**WORK INSTRUCTION**
Copy every line from the one that holds "935x623 pixels. Task: Go to the Next > page" to the end of the records below, exactly and with nothing else, but without any pictures.

**Screenshot grounding data**
/---
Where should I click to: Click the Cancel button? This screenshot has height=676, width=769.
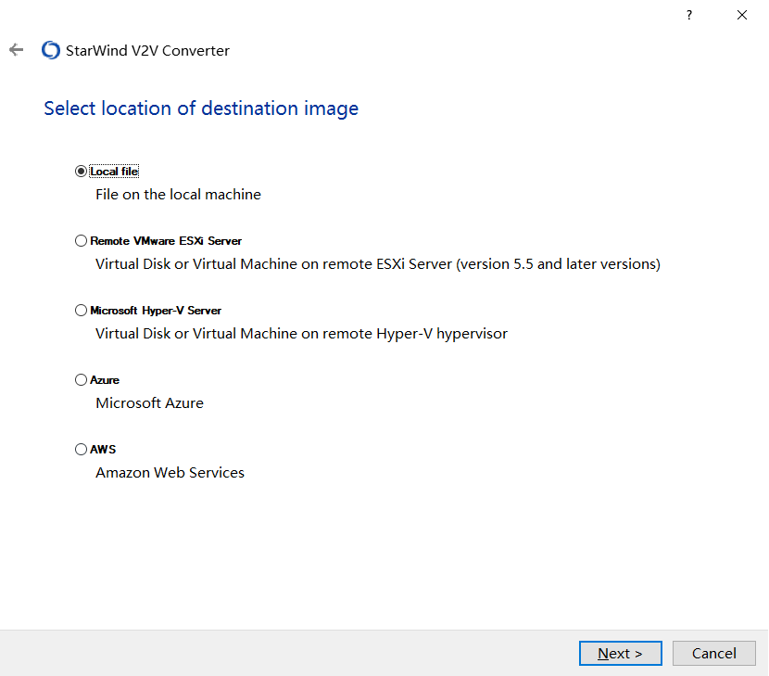(713, 653)
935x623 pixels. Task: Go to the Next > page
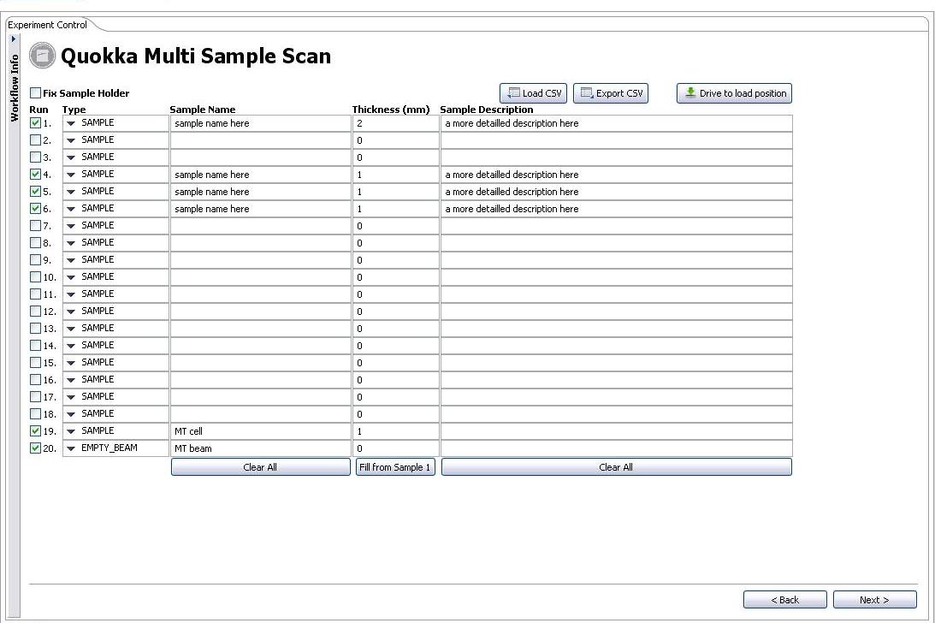coord(874,600)
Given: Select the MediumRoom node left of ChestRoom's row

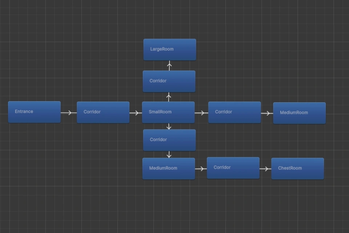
\---
**RESULT**
935x623 pixels. Task: Go to the Next > page
coord(874,600)
Given: Select the MediumRoom node left of ChestRoom's row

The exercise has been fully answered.